Infection and Inflammation

Coordinator: Prof. Dr. Trinad Chakraborty

Morbidity and mortality due to infection is strongly heritable in human populations and continues to be a major health problem worldwide. The “Infection and Inflammation Network” addresses the pathophysiology of innate and adaptive immune response in acute and chronic diseases of enormous socioeconomic impact. Our objective is to develop functional and comparative studies, initiated during the first funding period of the National Genome Research Network (NGFN-1), into a molecular understanding of the human inflammatory response system in health and disease, thereby improving diagnostic and therapeutic options.

The diseases addressed in the Network are sepsis, malaria, tuberculosis, gastrointestinal disorders, herpes viral infections, rheumatoid arthritis and spondyloarthropathies.

Genomics and proteomics technologies combined with insights derived from the biology of innate and adaptive immune responses and cellular signalling pathways are harnessed to examine the underlying pathologic mechanisms of morbid and lethal host reactions to infectious agents.

Molecular profiles of infection and diagnostic signatures of pathomechanisms induced by triggers of inflammatory diseases will allow us to define adaptive and maladaptive programs and assign novel functions and relationships to genes expressed during illness.
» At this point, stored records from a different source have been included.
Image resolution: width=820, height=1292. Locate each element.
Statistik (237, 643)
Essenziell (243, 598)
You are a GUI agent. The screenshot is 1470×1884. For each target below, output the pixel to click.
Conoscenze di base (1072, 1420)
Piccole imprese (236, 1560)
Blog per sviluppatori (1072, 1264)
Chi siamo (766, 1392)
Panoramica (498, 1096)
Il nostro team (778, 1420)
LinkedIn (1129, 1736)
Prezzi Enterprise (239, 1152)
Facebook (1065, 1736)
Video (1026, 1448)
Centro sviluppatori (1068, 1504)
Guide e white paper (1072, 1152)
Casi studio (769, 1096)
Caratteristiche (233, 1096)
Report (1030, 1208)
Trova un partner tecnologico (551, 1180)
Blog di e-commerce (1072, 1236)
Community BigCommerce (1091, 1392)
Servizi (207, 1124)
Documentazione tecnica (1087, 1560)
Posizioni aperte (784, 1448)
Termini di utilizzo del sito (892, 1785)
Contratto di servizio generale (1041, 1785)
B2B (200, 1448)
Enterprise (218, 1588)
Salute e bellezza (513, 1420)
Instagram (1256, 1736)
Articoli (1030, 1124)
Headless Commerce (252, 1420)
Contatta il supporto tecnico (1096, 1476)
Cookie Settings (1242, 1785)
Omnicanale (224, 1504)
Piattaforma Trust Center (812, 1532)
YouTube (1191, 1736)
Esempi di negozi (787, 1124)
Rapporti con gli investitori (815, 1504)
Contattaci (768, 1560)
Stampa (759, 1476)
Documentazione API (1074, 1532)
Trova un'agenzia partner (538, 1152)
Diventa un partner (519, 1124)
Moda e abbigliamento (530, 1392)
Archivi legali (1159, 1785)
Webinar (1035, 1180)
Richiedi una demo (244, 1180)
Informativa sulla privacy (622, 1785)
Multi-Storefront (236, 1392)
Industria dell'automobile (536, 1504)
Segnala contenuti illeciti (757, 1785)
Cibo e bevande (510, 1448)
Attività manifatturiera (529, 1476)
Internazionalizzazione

A rich set of data for potential biomarkers will be available for disease progression and stratification. The patient cohorts and well-documented biobank repositories generated during NGFN-1 are invaluable resources for genetic screens and the detection of genetic polymorphisms that determine disease course and outcome. Murine models of infection and inflammation and their enormous potential for directed genetic studies provide an essential link to uncovering susceptibility genes, and provide information on the progression of disease, functional discovery and validation of genes contributing to these processes. Advances in genome biometrics will allow the linking of fundamental molecular and pathologic characteristics with clinical phenotype and genetics.

The Network has assembled scientific and clinical investigators of different backgrounds to address the complex biological problems posed in our proposal. It is our belief that the complexity can only be addressed by a highly cooperative, broad-based systems biology approach taking full advantage of power of genome research.

We believe that these efforts will have a wide range of benefits for the patient and will lead to business opportunities for industry.